** More information surfaces on the Clinton Adminstration’s handling of OBL. **
From reports this week:
– The Clinton Administration was warned about Osama bin Laden in 1996.
– In August 1998 US Embassies were bombed in Kenya and Tanzania.
– Later in 1998, a Clinton Diplomat met with the Taliban and was told to liquidate OBL. The Taliban also threatened the US at this meeting.
– In 2000 Clinton officials again met with the Taliban in failed talks.
– It is still not clear what the Clinton officials did next, if anything.
The Daily Times of Pakistan today has printed more damning evidence against the Clinton Administration:
The US diplomat who met Taliban official Wakil Ahmed, an aide to Mulla Omar, was Alan Eastham Jr, the No 2 man at the US embassy in Islamabad. More than one meeting took place between the two in November and December of 1998, three years before the 9/11 attacks.
One of the cables sent out from Washington said, “The fact is that the leader of the Taliban appears to be strongly committed to Bin Laden. It is questionable whether US or Saudi efforts can influence Omar’s decisions”.
When Eastham asked Ahmed why the Taliban would not hand over Bin Laden to Washington, he replied that the Afghan people “would not understand why the Taliban had expelled a man who was regarded as a ‘great mujahid’ … during the war against the Soviets. They would reject the Taliban if the Taliban took this action”
CNN is also reporting on the disclosed State Department documents:
During secret meetings with U.S. officials in 1998, top Taliban officials discussed assassinating or expelling Osama bin Laden in response to al Qaeda’s deadly bombings of U.S. embassies in Africa, according to State Department documents.
“If Kandahar could have retaliated with similar strikes against Washington, it would have,” Ahmed said, according to the documents.
“I consider you as murderers of Afghans,” Ahmed told Eastham. “The U.S. said bin Laden had killed innocent people, but had not the U.S. killed innocent Afghans in Khost too? Was this not a crime?”
But within a month, it was clear the Taliban had hardened its position. “We have little indication that anything we said got through to” Ahmed, a cable said about the December 19 meeting.
Bin Laden ‘most important
The documents indicate that bin Laden was clearly Washington’s priority with the Taliban in 1998 — rather than reported human rights violations by their Afghan government.
“The continued presence in Afghanistan of bin Laden and his network is by far the most important,” said a State Department cable sent on October 19, 1998.
These recorded talks include the threats of the Taliban towards Washington.

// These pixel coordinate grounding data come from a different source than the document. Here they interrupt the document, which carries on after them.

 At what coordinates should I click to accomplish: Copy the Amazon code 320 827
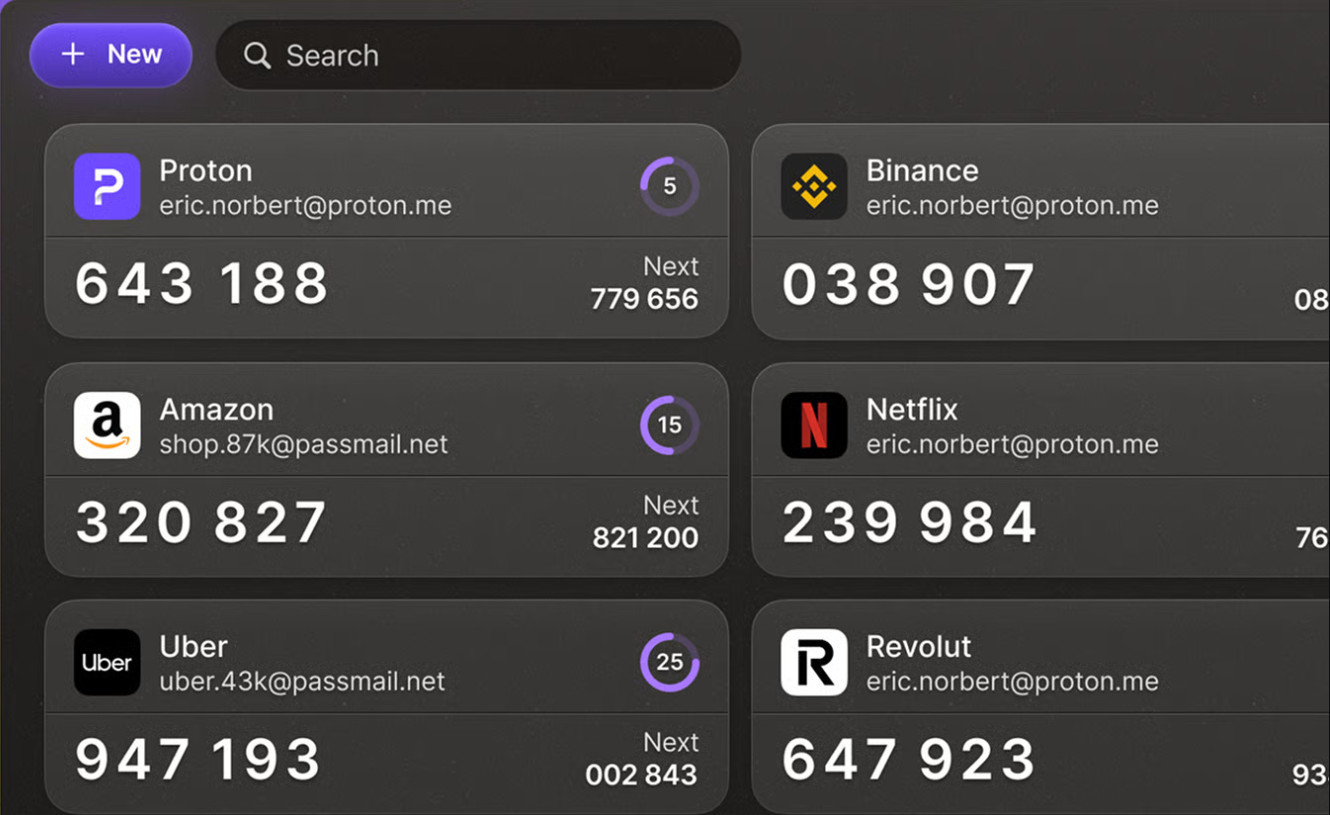click(202, 522)
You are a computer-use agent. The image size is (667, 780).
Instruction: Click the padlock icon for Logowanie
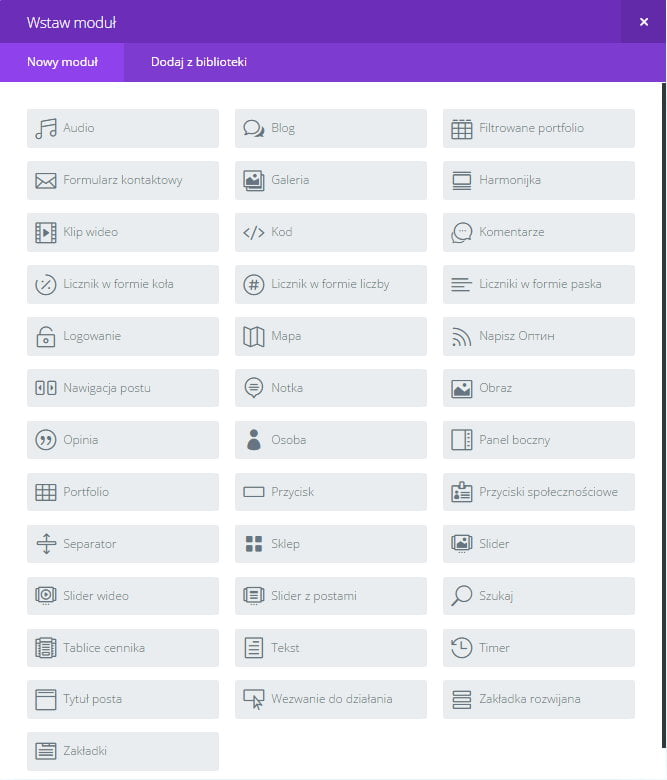(46, 337)
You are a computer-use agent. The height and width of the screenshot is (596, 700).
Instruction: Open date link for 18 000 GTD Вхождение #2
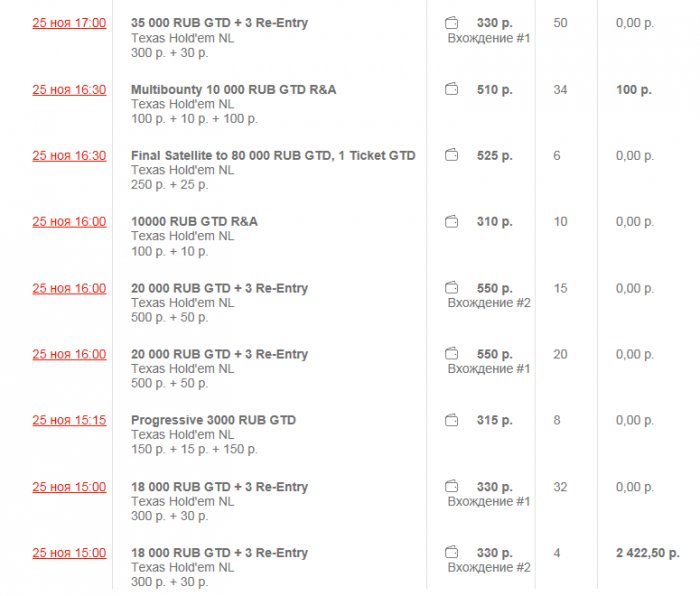click(69, 553)
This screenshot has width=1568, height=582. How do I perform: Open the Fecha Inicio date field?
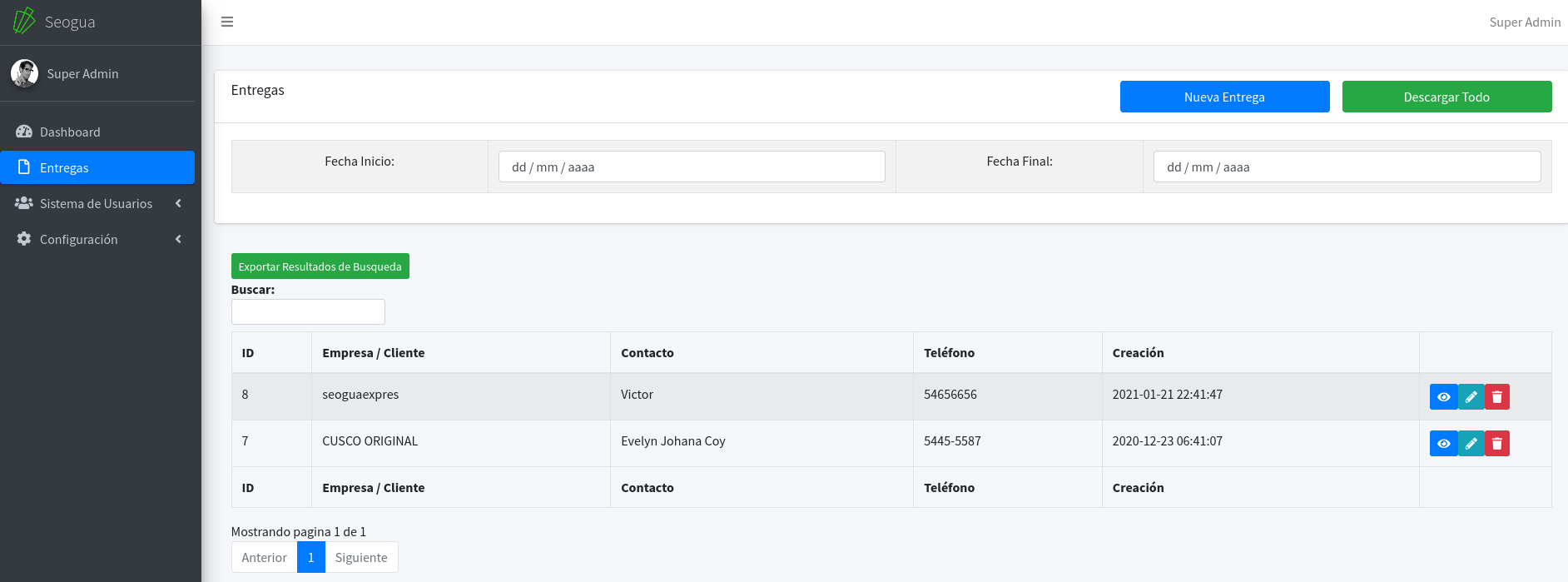(691, 167)
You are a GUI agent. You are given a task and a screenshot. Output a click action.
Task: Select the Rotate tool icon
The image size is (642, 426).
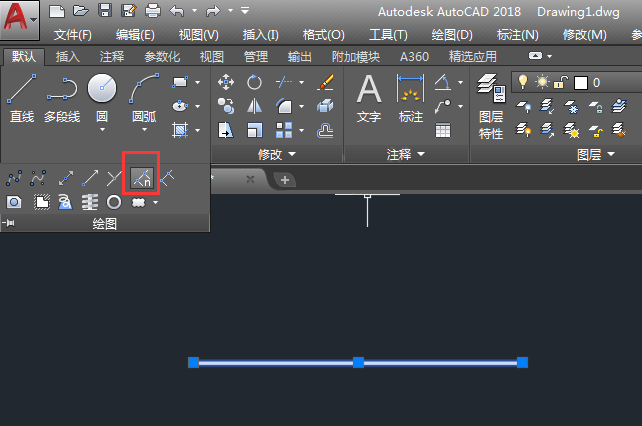tap(254, 82)
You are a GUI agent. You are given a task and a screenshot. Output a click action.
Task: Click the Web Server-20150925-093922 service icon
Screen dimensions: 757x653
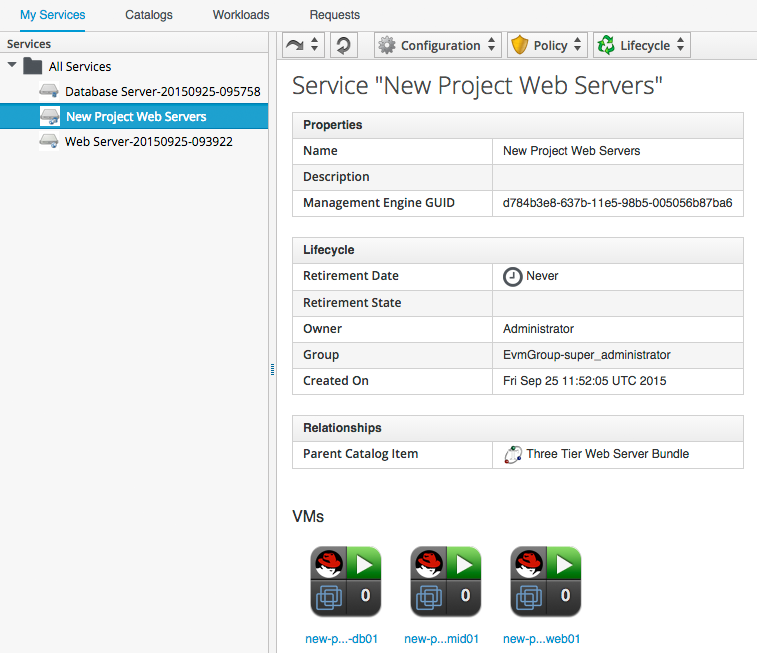49,141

The State Department warned the administration of then president Bill Clinton back in July 1996 that Osama bin Laden’s move to Afghanistan would make him a bigger threat.
Also, in 2000 there was another meeting between Clinton officials and the Taliban. After this visit the Clinton official recommended doing a small favor for the Taliban to get them to cooperate:
U.S. Ambassador to Pakistan William B. Milam held a secret meeting with an unidentified senior Taliban official in September 2000 and assured him that international sanctions on the Taliban would end if bin Laden were expelled from Afghanistan, newly declassified documents show.
In his 2000 diplomatic cable, Milam told his bosses the Taliban official had adopted a “far less obstreperous” tone than usually heard from the Taliban, and suggested the United States do some small favor for Afghanistan to show good will.
(Just as a point of reference this AP article, written by Anne Gearan, does proceed to claim the Afghanistan “invasion” has been a failure up to this point!)
Even though the Clinton Administration was told point blank by the Taliban, “If Kandahar could have retaliated with similar strikes against Washington, it would have,” there is no record of any action taken after this threat except another failed meeting in 2000.